[BRIEF] Write out every line below again exactly as it stands, skipping each image.

[Source data]
□ □ □ □
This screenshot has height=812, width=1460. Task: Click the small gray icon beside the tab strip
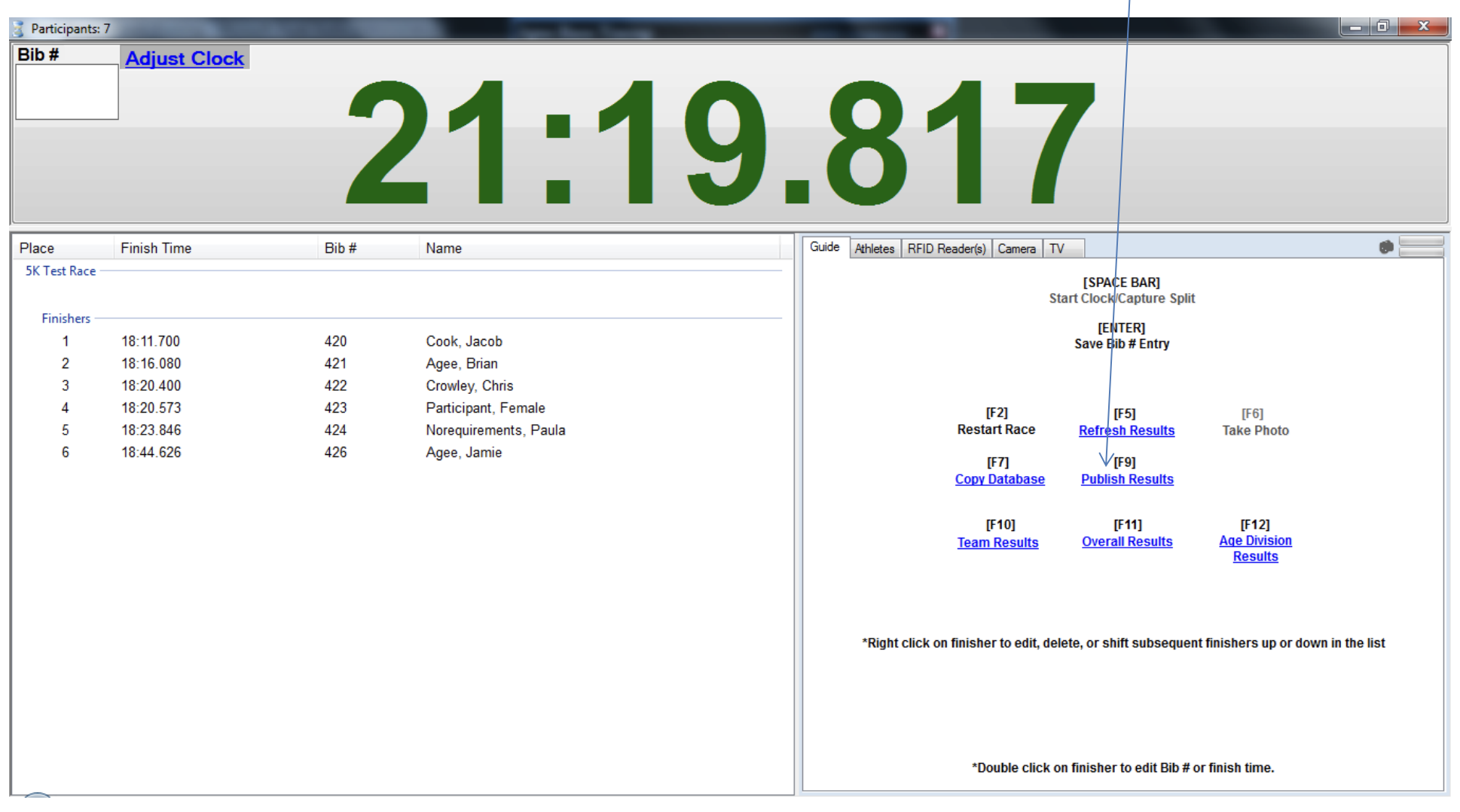[1385, 247]
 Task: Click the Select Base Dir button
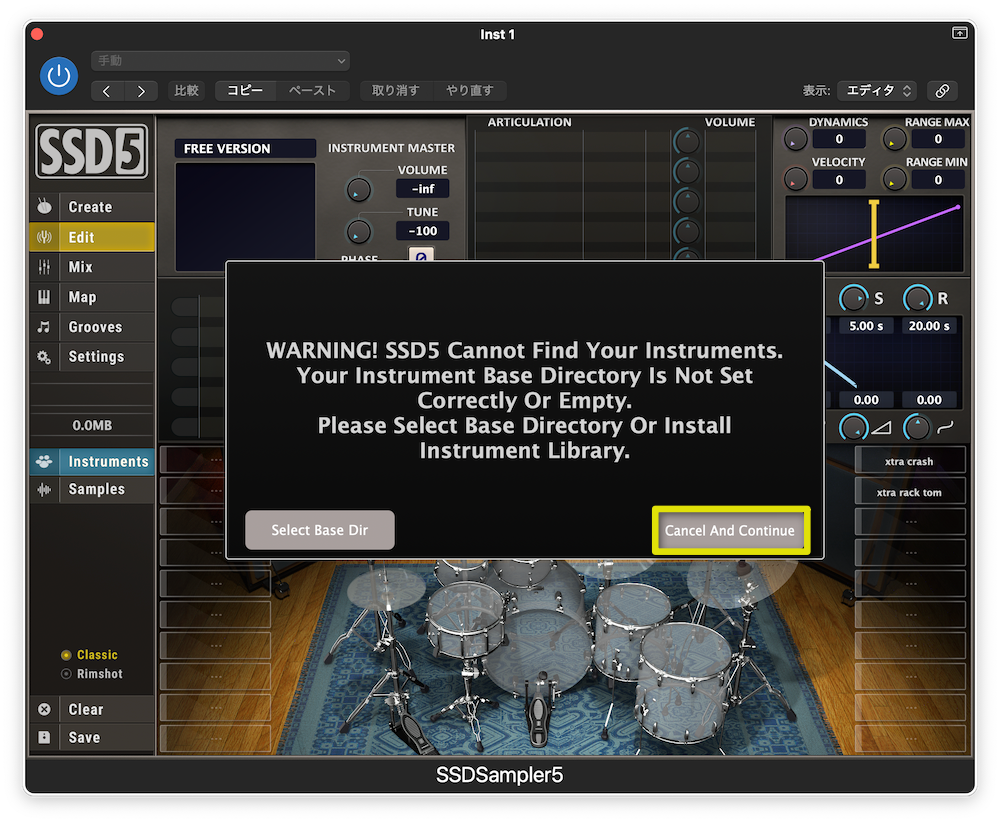pyautogui.click(x=319, y=530)
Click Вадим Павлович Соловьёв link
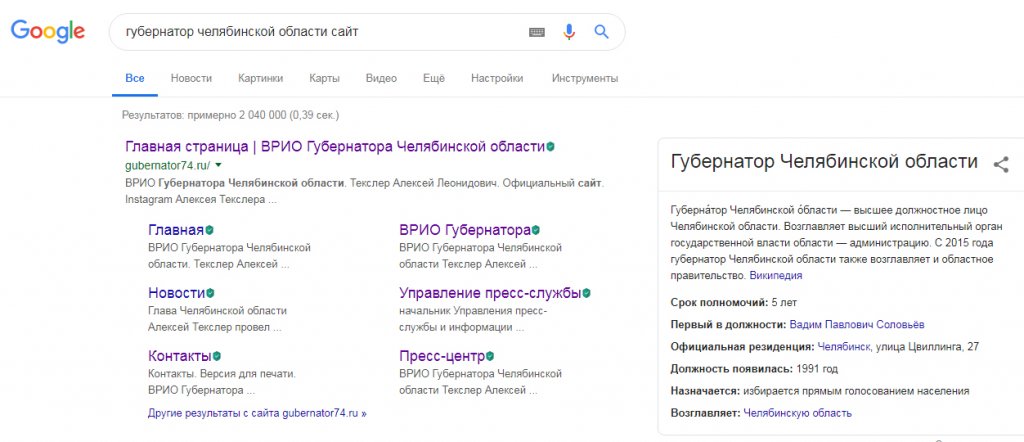This screenshot has width=1024, height=442. (x=857, y=324)
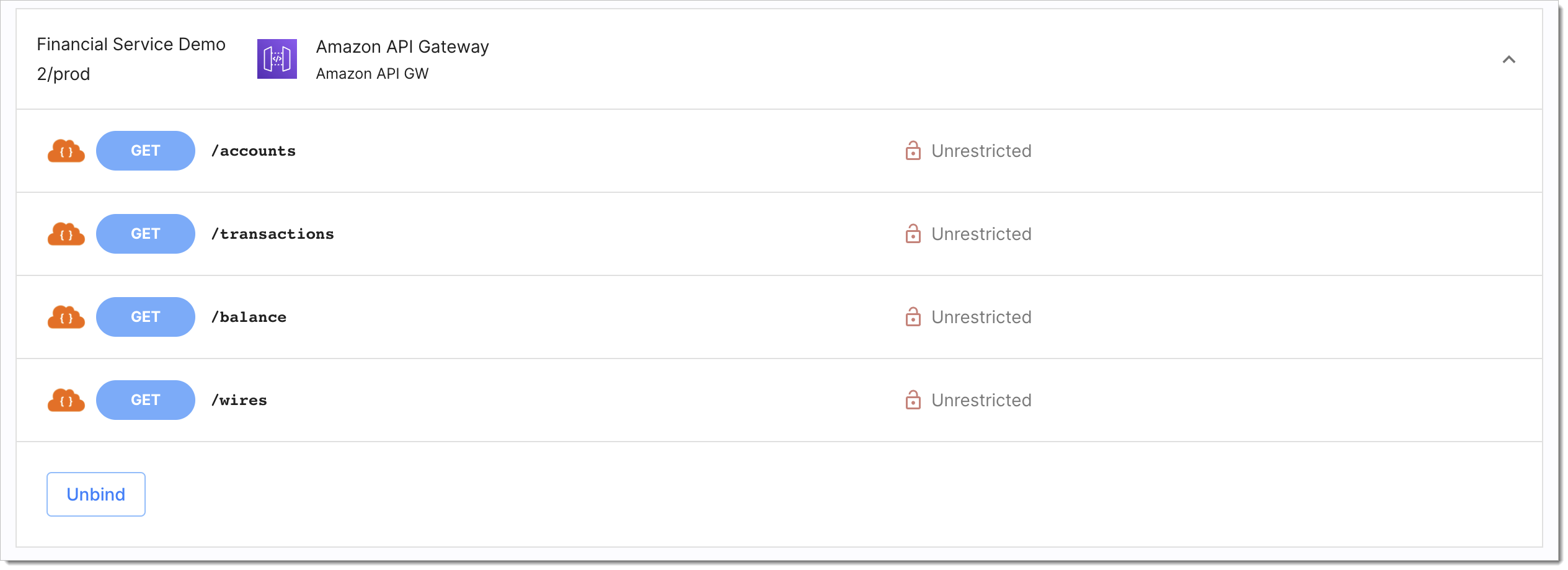Screen dimensions: 1568x570
Task: Click the orange cloud icon beside /transactions
Action: [x=66, y=234]
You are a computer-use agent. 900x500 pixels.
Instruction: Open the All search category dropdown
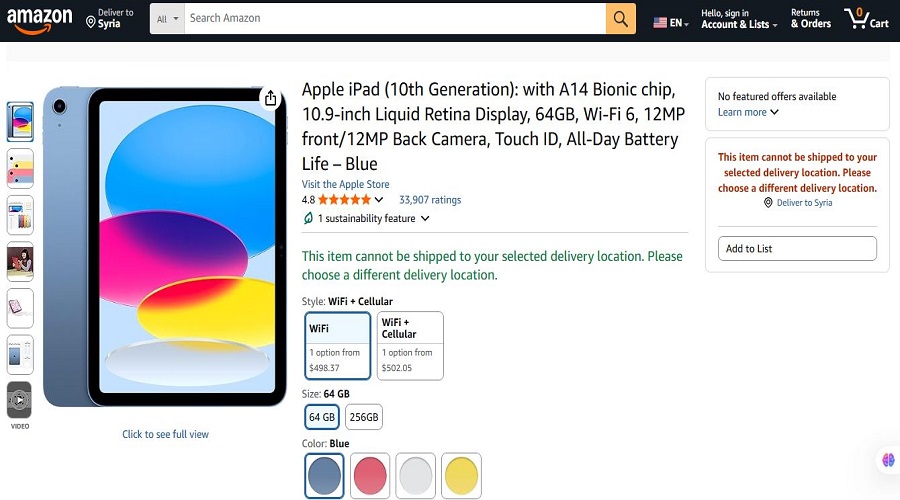tap(167, 19)
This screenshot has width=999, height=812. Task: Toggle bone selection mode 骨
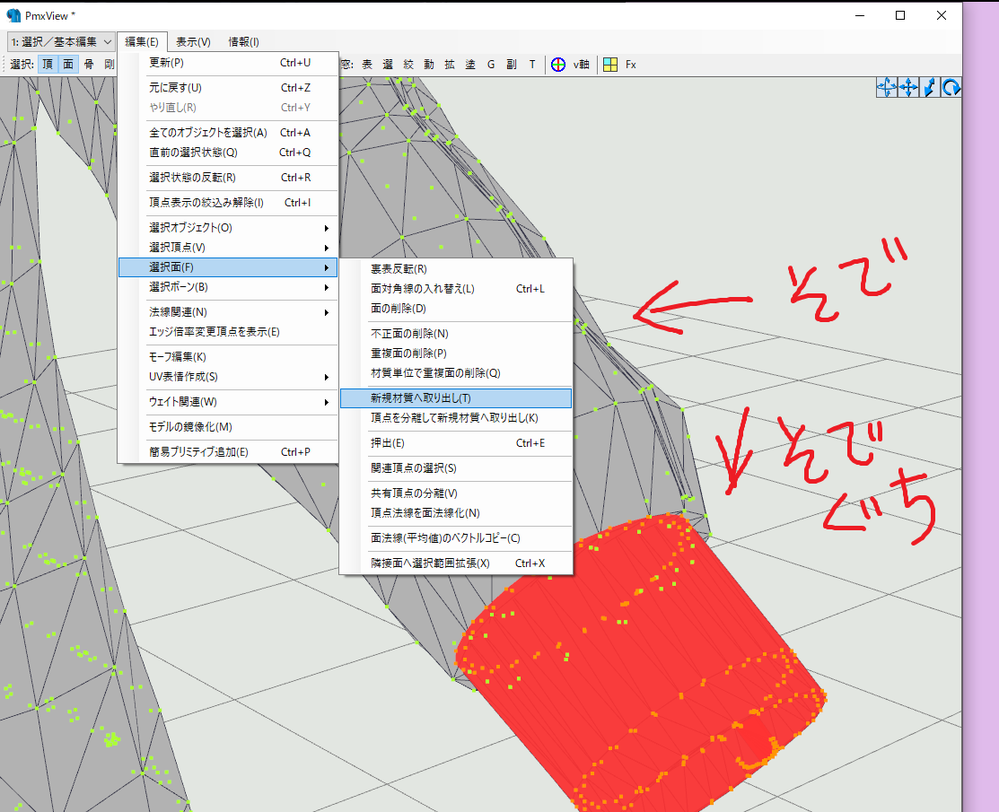point(89,64)
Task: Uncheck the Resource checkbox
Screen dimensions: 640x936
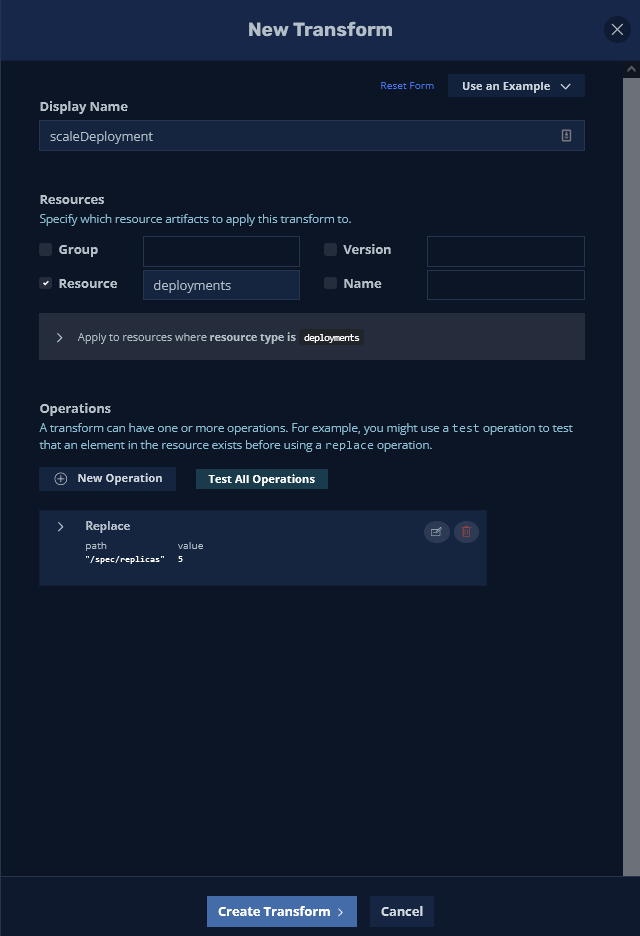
□ □ □ □
[RESPONSE]
This screenshot has height=812, width=1460. Task: Click the small gray icon beside the tab strip
[1385, 247]
 Task: Click the Select Base Dir button
pyautogui.click(x=319, y=530)
Click Вадим Павлович Соловьёв link
This screenshot has width=1024, height=442. (x=857, y=324)
Screen dimensions: 1568x570
Task: Click the orange cloud icon beside /transactions
Action: [x=66, y=234]
You are a computer-use agent. 900x500 pixels.
Instruction: Open the All search category dropdown
tap(167, 19)
This screenshot has width=999, height=812. Task: Toggle bone selection mode 骨
point(89,64)
Task: Uncheck the Resource checkbox
Screen dimensions: 640x936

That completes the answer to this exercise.